カルロス・ゴーン氏、そして同じく代表取締役であるグレッグ・ケリー氏が行ったとされている不正は以下の通りとなります。

・開示される自らの報酬を少なくするため、実際の報酬額より減額した金額を有価証券報告書に記載していた不正行為

・目的を偽って、私的な目的で会社の投資資金を支出した不正行為

・私的な目的で当社の経費を支出するなどした不正行為

1点目に関しては、平成23年6月~27年6月の5年間にゴーン容疑者が受け取った報酬が計約99億9,800万円だったのに対し、計約49億8,700万円と過少に記載した有価証券報告書を関東財務局に提出したとしています。

内部告発からの調査で発覚


日産が出した声明によると、同社は内部通報を受け数カ月間かけて社内調査を実施した結果、ゴーン氏の報酬の過少申告が判明したとしています。また上記の通り、同社の資金を私的に支出するなど複数の重大な不正行為もあったとして、これらにはケリー氏も関与したとしています。20年近くに渡って日産の顔であったゴーン氏を内部告発から逮捕・退任というのは日産にとっても大きな決断だったと思われます。1999年当時2兆円の有利子負債を負い苦しんでいた日産をV字回復させたのはゴーン氏の力が大きかったでしょうし、その後もルノーとの資本提携や三菱自動車とのアライアンスなど今後に繋がる財産もあるわけです。

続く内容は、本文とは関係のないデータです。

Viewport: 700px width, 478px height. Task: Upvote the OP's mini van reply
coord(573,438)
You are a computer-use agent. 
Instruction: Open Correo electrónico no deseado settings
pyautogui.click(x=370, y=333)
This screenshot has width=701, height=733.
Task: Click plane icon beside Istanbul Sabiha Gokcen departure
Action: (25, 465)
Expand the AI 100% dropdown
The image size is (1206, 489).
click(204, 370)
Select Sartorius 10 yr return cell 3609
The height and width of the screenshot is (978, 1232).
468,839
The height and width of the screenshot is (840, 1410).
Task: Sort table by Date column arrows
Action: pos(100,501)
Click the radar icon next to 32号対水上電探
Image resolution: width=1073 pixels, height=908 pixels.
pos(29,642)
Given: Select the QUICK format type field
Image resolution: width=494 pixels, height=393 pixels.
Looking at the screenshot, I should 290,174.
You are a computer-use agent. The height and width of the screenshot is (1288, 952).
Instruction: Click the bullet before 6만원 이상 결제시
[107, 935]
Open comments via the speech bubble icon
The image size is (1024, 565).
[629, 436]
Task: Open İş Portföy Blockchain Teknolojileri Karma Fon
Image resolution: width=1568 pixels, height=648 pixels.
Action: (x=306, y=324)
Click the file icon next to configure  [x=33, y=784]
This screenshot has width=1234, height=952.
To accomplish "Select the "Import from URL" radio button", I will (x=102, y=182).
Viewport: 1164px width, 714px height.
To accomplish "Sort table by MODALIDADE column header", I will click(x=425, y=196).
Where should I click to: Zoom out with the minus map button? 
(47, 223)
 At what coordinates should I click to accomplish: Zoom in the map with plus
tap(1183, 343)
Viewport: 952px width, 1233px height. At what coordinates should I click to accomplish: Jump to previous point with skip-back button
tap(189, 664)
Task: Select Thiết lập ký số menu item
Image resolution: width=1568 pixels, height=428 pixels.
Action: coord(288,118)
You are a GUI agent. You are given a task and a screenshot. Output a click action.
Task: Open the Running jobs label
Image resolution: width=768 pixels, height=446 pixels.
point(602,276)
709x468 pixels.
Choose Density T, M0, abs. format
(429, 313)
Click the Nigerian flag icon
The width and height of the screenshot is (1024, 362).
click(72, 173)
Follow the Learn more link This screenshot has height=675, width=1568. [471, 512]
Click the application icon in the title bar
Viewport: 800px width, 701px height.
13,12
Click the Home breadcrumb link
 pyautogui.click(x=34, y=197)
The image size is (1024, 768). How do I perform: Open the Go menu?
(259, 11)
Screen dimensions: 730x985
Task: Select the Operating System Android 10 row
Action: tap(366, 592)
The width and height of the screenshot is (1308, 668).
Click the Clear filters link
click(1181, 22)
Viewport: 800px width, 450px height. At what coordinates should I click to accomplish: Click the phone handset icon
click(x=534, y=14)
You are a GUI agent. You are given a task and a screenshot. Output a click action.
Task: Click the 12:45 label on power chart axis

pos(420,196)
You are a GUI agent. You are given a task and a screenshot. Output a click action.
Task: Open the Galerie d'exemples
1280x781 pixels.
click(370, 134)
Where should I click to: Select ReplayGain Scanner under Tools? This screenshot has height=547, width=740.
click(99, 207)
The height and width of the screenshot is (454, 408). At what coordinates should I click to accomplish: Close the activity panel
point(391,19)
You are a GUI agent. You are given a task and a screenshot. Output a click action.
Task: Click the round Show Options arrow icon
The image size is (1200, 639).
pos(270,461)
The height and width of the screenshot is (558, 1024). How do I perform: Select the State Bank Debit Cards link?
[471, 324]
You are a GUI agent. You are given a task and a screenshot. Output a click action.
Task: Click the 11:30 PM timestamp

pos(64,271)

今回重大な不正があるからということでゴーン氏やケリー氏の退任という決断をできたのは、日産の将来にとって暗い材料だけではなく必要なことだったのではと個人的には感じます。すでにゴーン氏がトップに立ってから20年近い歳月が経っており、社内でもゴーン氏がいなければ立ち行かないという状況ではないと思われます。

いずれにせよ株価は暴落か


とはいえ、一時的には日産自動車の株価は大きく落ち込むことは間違いないでしょう。19日の欧州株式市場では、ゴーン容疑者が会長を務めており、日産の筆頭株主でもあるルノーの株価が急落し、前日の終値に比べ一時15%超値下がりしました。ルノーの筆頭株主はフランス政府ですから、フランス政府にとっても衝撃的な事件になったと言えるでしょう。

しばらくは日産自動車の株主たちが、今回の事件を受けてどのような判断をしていくのかについても要注目となります。ゴーン氏の不正だけで経営が傾く規模の会社ではないでしょうが、市場からのどのような判断を受けるのかは興味深いところです。